**Material provided:**
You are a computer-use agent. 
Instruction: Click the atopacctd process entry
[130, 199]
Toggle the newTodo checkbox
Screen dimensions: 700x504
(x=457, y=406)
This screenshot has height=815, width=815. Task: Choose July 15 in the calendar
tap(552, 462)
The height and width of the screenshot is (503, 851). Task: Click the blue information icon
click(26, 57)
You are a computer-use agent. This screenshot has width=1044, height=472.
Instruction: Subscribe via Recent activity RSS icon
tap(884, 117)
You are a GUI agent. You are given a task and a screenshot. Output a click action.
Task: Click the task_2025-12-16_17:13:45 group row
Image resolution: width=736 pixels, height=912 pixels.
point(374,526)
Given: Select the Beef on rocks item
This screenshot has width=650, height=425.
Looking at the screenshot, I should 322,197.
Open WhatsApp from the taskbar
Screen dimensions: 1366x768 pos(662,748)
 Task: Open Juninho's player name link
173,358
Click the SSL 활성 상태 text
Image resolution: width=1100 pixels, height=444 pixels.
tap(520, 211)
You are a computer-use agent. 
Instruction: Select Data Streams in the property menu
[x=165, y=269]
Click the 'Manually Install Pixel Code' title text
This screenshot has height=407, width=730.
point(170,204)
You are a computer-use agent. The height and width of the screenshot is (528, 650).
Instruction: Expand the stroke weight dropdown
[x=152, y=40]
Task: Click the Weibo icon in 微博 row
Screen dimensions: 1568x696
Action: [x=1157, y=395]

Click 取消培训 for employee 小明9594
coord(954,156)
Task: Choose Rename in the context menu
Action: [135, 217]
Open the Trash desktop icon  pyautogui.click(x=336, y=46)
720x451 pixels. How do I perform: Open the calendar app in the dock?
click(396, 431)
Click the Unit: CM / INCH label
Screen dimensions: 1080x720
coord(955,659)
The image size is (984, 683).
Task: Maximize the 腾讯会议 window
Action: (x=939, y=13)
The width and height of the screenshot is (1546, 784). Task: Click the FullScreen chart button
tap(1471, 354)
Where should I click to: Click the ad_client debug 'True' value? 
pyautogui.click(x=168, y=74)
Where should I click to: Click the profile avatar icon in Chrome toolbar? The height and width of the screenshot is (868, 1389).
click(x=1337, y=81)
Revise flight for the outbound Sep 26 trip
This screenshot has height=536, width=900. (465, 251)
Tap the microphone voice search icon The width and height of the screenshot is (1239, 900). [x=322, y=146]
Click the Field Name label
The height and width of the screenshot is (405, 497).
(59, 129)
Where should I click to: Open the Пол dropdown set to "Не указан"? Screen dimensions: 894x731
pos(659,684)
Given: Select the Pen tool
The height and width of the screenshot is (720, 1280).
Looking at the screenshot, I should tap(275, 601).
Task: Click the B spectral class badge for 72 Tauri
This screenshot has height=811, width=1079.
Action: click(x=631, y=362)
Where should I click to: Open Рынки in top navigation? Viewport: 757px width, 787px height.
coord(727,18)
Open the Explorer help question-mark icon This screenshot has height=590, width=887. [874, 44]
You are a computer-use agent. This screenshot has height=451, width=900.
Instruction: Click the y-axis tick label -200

**Problem statement:**
Say how many lines of the entries above include the word "computer", giving the number alone.

**Your response:**
5